#### AANGELEVERDE TEKST

ECLI:NL:OGEAC:2022:317

Gerecht in eerste aanleg van Curaçao

Datum uitspraak
12 september 2022
Publicatiedatum
12 december 2022
Zaaknummer
CUR202200332
Instantie
Gerecht in eerste aanleg van Curaçao
Type
Uitspraak
Rechtsgebied
Civiel recht
Procedures
  • Eerste aanleg - enkelvoudig
Vindplaatsen
  • Rechtspraak.nl
AI samenvatting door LexboostAutomatisch gegenereerd

Vordering tot wijziging van erfpachtregistratie en bewijsvoering omtrent achternaam

In deze zaak vordert eiser, [eiser] [achternaam], dat het gerecht hem in plaats van [eiser] Batta als erfpachter in de openbare registers vermeldt. De procedure begon met een verzoekschrift op 2 februari 2022, gevolgd door verschillende conclusies van antwoord, repliek en dupliek. De eiser stelt dat zijn achternaam ten onrechte als Batta is geregistreerd en dat dit een gevolg is van een onzorgvuldige erkenning door de notaris en een fout in de burgerlijke stand. Het Kadaster, als gedaagde partij, voert verweer en stelt dat de vorderingen van eiser niet toewijsbaar zijn, omdat het Kadaster slechts een lijdelijke rol heeft in de registratie van erfpacht en niet verantwoordelijk is voor de inhoud van de notariële akte. Het gerecht oordeelt dat de vorderingen van eiser niet kunnen worden toegewezen, omdat hij niet het juiste bewijs heeft geleverd en de vorderingen niet gericht zijn tegen de juiste partij. De rechter concludeert dat de erfpachtakte dwingend bewijs oplevert van de feiten zoals vastgelegd door de notaris en dat de stellingen van eiser onwaarschijnlijk zijn. Het gerecht wijst de vorderingen af en veroordeelt eiser in de kosten van de procedure, die door het Kadaster op nihil zijn begroot.

########
#### AANGELEVERDE ITEMS

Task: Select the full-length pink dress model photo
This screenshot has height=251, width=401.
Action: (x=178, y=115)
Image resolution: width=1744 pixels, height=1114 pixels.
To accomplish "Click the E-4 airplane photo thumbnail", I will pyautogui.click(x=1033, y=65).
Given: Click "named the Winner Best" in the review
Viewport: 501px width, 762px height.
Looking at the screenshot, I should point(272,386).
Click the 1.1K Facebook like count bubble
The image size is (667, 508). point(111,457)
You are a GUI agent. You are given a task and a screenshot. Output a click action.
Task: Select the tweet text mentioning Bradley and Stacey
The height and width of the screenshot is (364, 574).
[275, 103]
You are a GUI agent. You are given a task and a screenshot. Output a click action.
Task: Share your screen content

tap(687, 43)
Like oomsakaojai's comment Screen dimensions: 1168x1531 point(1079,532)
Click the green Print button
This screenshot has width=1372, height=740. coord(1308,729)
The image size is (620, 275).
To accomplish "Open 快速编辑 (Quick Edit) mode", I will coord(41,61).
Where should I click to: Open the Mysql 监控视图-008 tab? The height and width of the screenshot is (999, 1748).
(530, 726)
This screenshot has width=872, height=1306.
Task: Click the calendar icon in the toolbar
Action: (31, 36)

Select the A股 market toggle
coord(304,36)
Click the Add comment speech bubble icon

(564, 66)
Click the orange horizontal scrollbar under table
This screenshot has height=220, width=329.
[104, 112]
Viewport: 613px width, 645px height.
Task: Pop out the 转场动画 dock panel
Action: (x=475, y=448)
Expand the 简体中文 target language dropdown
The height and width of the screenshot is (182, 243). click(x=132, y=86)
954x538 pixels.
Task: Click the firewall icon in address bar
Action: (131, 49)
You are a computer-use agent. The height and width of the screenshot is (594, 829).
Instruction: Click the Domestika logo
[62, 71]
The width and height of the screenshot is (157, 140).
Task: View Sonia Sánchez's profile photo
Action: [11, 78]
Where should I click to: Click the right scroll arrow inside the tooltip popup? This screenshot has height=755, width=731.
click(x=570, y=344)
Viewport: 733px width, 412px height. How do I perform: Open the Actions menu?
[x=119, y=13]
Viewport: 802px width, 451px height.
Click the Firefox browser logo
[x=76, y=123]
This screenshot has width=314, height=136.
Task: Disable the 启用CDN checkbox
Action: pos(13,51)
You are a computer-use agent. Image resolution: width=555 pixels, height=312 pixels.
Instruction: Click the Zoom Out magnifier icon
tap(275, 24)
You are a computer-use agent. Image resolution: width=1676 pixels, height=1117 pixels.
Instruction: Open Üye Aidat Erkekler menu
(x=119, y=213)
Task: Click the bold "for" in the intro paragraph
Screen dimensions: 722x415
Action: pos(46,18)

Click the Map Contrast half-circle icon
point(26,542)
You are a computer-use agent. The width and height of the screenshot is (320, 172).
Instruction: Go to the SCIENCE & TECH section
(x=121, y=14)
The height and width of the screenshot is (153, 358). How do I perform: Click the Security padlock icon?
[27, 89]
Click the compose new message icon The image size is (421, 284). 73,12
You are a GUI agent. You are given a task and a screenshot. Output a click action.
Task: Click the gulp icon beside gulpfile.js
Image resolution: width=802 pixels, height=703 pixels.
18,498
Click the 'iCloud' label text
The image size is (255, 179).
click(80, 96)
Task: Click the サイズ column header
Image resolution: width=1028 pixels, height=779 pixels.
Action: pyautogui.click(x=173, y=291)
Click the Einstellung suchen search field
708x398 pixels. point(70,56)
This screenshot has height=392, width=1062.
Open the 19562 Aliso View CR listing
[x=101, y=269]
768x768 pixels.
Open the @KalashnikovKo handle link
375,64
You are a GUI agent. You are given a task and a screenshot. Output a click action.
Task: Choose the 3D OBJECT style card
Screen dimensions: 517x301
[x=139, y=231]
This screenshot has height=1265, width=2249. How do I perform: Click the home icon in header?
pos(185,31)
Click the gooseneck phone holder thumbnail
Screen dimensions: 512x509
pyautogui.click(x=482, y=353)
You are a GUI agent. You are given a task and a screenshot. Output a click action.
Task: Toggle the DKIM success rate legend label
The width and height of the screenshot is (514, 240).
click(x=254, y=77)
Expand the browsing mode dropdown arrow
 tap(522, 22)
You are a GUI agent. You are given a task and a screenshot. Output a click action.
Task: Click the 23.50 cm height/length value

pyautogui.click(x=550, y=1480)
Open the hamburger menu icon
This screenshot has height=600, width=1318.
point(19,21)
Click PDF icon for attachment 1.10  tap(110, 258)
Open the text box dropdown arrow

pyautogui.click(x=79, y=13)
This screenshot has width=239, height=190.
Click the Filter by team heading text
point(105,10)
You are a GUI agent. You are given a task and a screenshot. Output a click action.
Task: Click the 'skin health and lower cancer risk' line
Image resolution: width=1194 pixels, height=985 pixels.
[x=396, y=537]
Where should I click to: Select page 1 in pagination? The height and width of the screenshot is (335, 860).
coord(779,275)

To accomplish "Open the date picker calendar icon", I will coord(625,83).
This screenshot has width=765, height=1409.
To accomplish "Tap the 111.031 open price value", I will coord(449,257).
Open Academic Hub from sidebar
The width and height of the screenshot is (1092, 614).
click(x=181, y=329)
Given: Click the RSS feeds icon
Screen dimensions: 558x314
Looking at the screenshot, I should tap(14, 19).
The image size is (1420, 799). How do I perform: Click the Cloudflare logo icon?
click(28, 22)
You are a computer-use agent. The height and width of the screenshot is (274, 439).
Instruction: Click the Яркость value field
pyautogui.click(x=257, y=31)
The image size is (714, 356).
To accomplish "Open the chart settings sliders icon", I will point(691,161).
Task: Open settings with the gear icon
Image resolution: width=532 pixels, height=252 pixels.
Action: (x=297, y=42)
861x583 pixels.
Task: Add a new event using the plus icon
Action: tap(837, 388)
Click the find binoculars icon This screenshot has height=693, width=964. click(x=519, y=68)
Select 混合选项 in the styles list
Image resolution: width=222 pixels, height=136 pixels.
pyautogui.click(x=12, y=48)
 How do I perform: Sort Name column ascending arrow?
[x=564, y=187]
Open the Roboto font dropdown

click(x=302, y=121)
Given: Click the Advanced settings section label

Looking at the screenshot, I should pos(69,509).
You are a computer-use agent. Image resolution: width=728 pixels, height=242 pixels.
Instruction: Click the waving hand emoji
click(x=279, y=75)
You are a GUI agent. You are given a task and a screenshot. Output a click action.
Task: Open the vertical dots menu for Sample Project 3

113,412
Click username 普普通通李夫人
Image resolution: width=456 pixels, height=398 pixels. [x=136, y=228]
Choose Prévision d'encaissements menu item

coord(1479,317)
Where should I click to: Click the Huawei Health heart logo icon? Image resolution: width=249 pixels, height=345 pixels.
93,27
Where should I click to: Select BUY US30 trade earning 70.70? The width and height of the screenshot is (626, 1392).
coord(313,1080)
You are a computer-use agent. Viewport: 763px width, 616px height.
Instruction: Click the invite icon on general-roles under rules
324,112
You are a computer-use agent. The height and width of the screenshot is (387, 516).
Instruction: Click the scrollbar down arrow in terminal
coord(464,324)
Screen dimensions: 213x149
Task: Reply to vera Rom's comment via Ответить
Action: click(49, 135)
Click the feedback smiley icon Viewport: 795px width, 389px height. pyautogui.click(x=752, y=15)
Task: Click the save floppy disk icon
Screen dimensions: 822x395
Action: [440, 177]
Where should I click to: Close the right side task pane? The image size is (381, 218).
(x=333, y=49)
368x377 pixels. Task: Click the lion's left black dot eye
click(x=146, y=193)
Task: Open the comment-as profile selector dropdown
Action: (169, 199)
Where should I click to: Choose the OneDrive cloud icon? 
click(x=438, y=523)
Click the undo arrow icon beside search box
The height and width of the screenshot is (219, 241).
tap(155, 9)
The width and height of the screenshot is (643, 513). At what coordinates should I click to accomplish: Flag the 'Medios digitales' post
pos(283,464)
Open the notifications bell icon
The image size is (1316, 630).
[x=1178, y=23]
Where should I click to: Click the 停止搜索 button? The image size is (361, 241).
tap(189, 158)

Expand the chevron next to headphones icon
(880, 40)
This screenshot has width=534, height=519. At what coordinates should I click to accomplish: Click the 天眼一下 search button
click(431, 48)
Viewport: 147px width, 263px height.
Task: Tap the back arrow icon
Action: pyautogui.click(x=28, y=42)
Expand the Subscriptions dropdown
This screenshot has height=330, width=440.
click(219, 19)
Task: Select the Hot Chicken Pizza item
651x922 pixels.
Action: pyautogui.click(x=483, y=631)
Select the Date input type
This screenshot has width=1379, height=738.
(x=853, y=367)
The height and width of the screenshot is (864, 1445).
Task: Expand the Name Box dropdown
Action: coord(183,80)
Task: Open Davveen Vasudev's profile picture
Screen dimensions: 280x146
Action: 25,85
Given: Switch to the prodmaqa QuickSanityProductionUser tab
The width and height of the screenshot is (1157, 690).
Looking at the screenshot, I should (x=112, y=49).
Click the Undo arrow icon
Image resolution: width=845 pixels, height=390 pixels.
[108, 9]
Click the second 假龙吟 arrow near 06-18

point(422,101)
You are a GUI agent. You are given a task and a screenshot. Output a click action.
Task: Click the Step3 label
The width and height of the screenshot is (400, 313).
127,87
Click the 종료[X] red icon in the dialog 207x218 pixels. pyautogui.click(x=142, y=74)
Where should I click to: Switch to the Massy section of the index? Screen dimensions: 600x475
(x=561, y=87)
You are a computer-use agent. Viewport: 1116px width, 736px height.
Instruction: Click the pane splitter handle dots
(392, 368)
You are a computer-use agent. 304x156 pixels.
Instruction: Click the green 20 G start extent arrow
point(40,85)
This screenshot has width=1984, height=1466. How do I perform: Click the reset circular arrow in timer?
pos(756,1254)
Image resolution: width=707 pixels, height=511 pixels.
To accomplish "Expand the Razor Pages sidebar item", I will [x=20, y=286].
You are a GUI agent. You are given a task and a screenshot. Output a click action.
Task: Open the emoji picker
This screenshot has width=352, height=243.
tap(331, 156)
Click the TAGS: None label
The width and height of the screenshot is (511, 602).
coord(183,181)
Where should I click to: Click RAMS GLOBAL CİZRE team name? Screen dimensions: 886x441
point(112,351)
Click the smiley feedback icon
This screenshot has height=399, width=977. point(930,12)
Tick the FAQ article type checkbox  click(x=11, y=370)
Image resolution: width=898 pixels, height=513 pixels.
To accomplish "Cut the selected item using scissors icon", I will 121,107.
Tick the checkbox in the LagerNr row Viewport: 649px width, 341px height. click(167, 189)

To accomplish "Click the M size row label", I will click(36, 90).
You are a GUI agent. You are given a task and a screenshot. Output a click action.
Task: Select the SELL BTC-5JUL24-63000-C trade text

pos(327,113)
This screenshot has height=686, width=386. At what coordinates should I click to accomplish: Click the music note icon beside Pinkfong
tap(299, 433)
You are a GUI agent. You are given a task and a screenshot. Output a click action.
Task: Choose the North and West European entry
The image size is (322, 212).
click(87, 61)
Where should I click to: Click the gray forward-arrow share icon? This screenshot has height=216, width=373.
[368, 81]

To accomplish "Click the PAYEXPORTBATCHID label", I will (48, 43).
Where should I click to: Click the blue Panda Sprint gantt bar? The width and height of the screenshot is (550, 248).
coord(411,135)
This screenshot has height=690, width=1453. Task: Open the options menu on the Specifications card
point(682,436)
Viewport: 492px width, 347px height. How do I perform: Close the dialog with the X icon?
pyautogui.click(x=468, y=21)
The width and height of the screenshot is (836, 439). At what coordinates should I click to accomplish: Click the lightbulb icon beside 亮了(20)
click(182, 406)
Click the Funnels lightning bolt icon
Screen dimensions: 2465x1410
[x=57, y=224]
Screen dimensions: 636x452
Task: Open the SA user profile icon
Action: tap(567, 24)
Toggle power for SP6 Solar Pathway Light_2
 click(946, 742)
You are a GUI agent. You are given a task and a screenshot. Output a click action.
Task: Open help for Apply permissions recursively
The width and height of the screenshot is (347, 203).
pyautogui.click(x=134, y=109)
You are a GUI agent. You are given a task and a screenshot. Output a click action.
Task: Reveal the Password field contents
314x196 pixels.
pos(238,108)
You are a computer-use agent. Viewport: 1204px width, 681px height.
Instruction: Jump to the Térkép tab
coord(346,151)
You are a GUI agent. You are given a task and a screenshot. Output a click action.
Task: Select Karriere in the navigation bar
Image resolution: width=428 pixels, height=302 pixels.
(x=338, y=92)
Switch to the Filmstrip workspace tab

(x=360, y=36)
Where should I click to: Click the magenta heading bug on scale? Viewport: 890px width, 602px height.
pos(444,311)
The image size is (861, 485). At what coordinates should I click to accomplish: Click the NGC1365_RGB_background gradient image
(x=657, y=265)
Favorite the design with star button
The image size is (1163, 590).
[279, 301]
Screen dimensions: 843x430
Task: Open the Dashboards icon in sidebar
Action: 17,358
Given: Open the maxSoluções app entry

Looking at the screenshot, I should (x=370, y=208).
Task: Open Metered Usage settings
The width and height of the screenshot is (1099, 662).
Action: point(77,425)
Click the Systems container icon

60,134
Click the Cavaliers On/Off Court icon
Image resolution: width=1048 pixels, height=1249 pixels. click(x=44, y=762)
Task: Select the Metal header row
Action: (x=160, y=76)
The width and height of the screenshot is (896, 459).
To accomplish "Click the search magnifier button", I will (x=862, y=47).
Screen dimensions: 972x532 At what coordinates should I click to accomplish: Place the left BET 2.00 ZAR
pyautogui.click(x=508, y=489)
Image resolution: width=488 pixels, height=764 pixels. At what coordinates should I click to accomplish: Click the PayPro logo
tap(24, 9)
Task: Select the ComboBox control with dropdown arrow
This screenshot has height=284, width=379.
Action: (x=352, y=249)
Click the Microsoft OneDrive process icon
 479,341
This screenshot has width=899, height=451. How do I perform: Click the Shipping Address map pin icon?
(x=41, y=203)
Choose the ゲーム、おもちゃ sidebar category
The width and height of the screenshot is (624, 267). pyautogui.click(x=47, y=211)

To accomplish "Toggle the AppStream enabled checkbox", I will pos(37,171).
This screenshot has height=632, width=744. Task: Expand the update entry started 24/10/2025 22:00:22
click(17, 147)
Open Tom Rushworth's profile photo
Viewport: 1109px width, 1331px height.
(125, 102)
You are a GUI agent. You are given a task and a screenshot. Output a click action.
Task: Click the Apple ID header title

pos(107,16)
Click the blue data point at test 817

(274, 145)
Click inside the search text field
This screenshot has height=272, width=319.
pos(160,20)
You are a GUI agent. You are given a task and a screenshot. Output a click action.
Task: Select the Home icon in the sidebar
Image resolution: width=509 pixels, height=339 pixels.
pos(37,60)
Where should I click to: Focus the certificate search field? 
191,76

########

### OPDRACHTOMSCHRIJVING
Op welke datum begon de procedure volgens de tekst over de erfpachtregistratie met een verzoekschrift? De items zijn voor deze opdracht niet nodig.

### UITKOMST OPDRACHT
Op 2 februari 2022.